Using constexpr to create a LUT is clean and incurs no runtime cost. Here’s a small example of fast unsigned intstring conversion using constexpr LUTs:

using lut_t = std::array<uint64_t, 100'000>;
 
static constexpr lut_t construct_lut(char pad) {
 
    lut_t lut {};
    for (int i = 0; i < 100'000; i++) {
        int j = i;
        int n_digits = 0;
        uint64_t lut_val = 0;
        while (j > 0) {
            lut_val = (lut_val << 8) | uint64_t((j % 10) + '0');
            j /= 10;
            n_digits++;
        }
        for (; n_digits < 5; n_digits++) {
            lut_val = (lut_val << 8) | uint64_t(pad);
        }
        lut[i] = lut_val;
    }
    return lut;
}
 
static constexpr lut_t lo_lut = construct_lut('0');
static constexpr lut_t hi_lut = construct_lut(' ');
 
void to_fixed_len_string(char* buffer, uint32_t value) {
	uint32_t div = value / 100'000;
	uint32_t mod = value % 100'000;
	uint64_t n1, n2;
	if (div == 0) [[unlikely]] {
		n1 = &hi_lut[mod];
		n2 = 0x2020202020ULL;
	}
	else {
		n1 = lo_lut[mod];
		n2 = hi_lut[div];	
	}
	memcpy(buffer, &n2, 5);
	memcpy(buffer+5, &n1, 5);
}

while writing this, I came across an interesting constexpr quirk: array dereferencing contributes to constexpr operation count. If instead of lut[i] = lut_val at the end, you directly assign to lut[i], you will hit your constexpr ops limit. You could get around this by increasing your constexpr ops limit (I do), but it’s an interesting quirk.

Median Hacking

Since HighLoad uses 9 runs and gets the median runtime, you could make a fast solution with an abysmal pass rate pass by ‘mixing’ it with a slow solution with high pass rate. Toss a slightly head-biased coin (you can generate a random byte and check if it’s greater than 100, for example). If it turns heads, run the fast solution and if it turns tails, run the slow solution.
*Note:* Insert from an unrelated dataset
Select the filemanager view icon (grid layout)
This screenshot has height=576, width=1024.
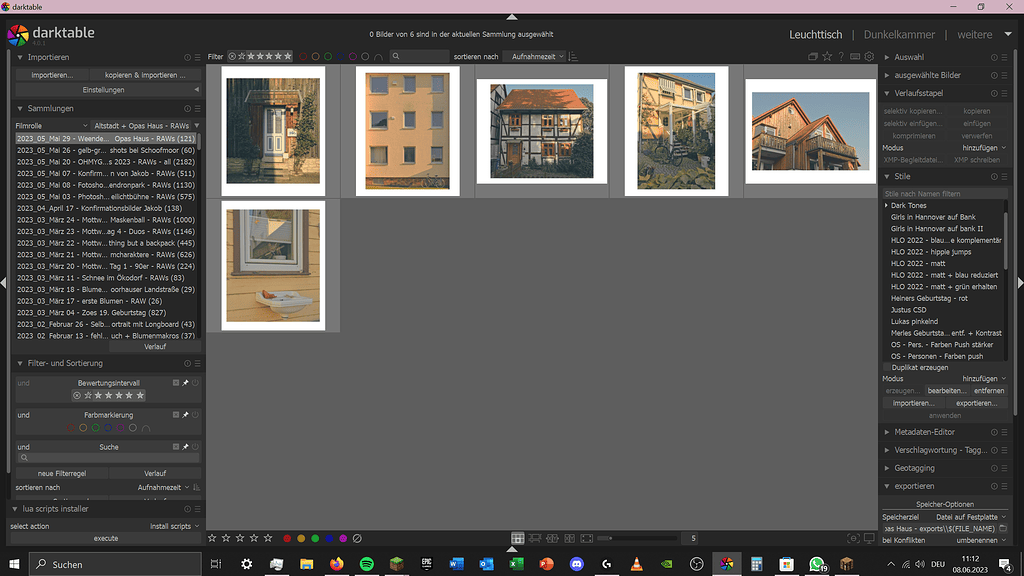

This was used in both Order Book and Largest Square Submatrix, and in an older version of Unique Strings (v2). It’s not the cleanest trick in the book, but I can’t see how you can be competitive in Largest Square Submatrix without it.

Integer to/from String conversions

These are all varying degrees of useful

DateTime parsing

My old DateTime solution (before I did bucketing) used a vectorized version of the counting the days algorithm.

Extracting Data

HighLoad’s stderr output is limited, so the best way of extracting a large amount of data is to base64 encode raw binary data and print it. This is what the distribution checker does when the check fails. Reading the data back and plotting it is trivial:

import numpy as np
import matplotlib.pyplot as plt
import base64
 
data = base64.b64decode("<data here>")
numbers = np.frombuffer(data, dtype=np.int32)
plt.plot(numbers)

If you have a lot of data, you could compress it. There’s a header-only compression library somewhere in openload, but I recall it being a bit finnnicky.